Chapter 2.4, Problem 25E

To determine

To find: The instantaneous rate of change of position function $y=\frac{t+1}{t}$ in feet at $t=2$ seconds.

Answer to Problem 25E

The instantaneous rate of change of position function $y=\frac{t+1}{t}$ in feet at $t=2\sec$ is equal to $-\frac{1}{4}\text{ft}/\sec$.

Explanation of Solution

Given information:

The position function is $y=\frac{t+1}{t}$ and the time is $t=2$ seconds.

Calculation:

The formula for the instantaneous rate of change of position with respect to time at $t$ seconds is equal to $\underset{h\to 0}{\lim }\frac{f\left(t+h\right)-f\left(t\right)}{h}$.

The formula for the instantaneous rate of change of $y=\frac{t+1}{t}$ at $t=2$ is equal to $\underset{h\to 0}{\lim }\frac{f\left(2+h\right)-f\left(2\right)}{h}$.

Substitute $2+h$ for $x$ in the function.

  $\begin{array}{c}f\left(2+h\right)=\frac{2+h+1}{2+h}\\ f\left(2+h\right)=\frac{3+h}{2+h}\end{array}$

Substitute $2$ for $x$ in the function.

  $\begin{array}{c}f\left(t\right)=\frac{t+1}{t}\\ f\left(2\right)=\frac{2+1}{2}\\ f\left(2\right)=\frac{3}{2}\end{array}$

Substitute $\frac{3+h}{2+h}$ for $f\left(2+h\right)$ and $\frac{3}{2}$ for $f\left(2\right)$ in the formula for slope.

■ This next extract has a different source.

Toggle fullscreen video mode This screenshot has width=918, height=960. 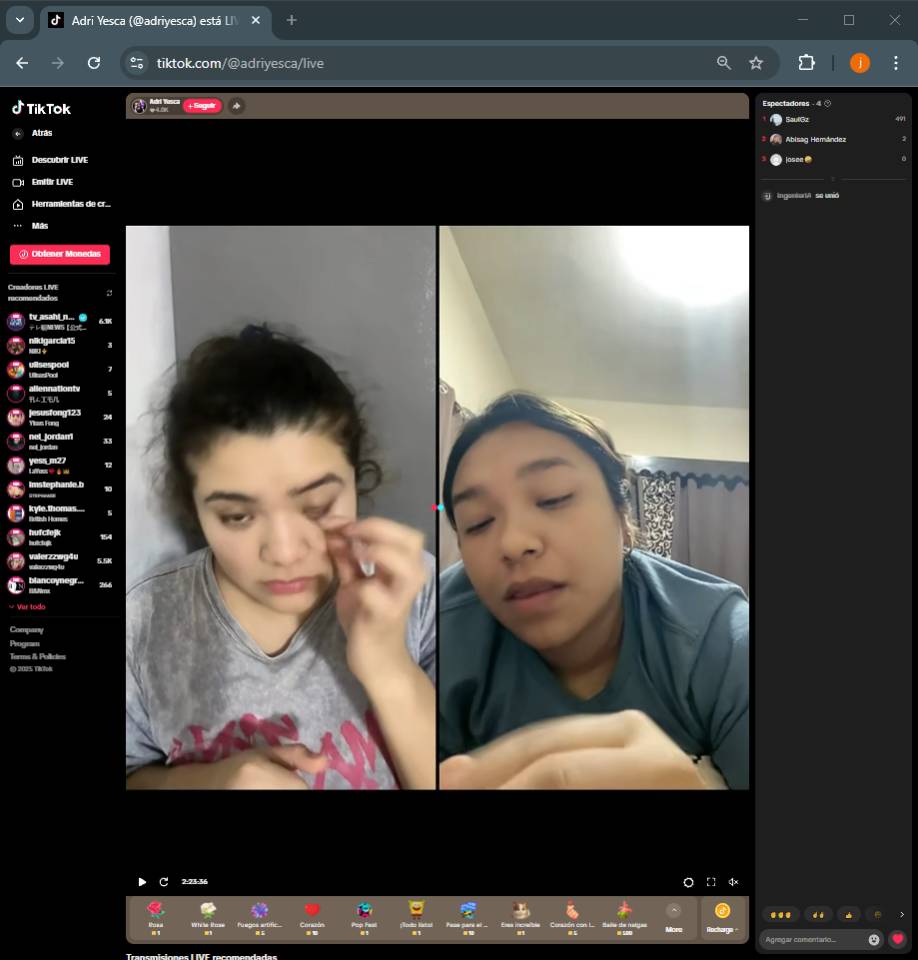point(711,882)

  $\begin{array}{c}\underset{h\to 0}{\lim }\frac{f\left(2+h\right)-f\left(2\right)}{h}=\underset{h\to 0}{\lim }\frac{\frac{3+h}{2+h}-\frac{3}{2}}{h}\\ =\underset{h\to 0}{\lim }\frac{\frac{2\left(3+h\right)-3\left(2+h\right)}{2\left(2+h\right)}}{h}\\ =\underset{h\to 0}{\lim }\left(\frac{6+2h-6-3h}{2h\left(2+h\right)}\right)\\ =\underset{h\to 0}{\lim }\left(\frac{-h}{2h\left(2+h\right)}\right)\end{array}$

Further simplify.

  $\begin{array}{c}\underset{h\to 0}{\lim }\frac{f\left(2+h\right)-f\left(2\right)}{h}=\underset{h\to 0}{\lim }\left(\frac{-1}{2\left(2+h\right)}\right)\\ =\frac{-1}{2\left(2+0\right)}\\ =-\frac{1}{4}\end{array}$

Therefore, the instantaneous rate of change of position function $y=\frac{t+1}{t}$ in feet at $t=2\sec$ is equal to $-\frac{1}{4}\text{ft}/\sec$.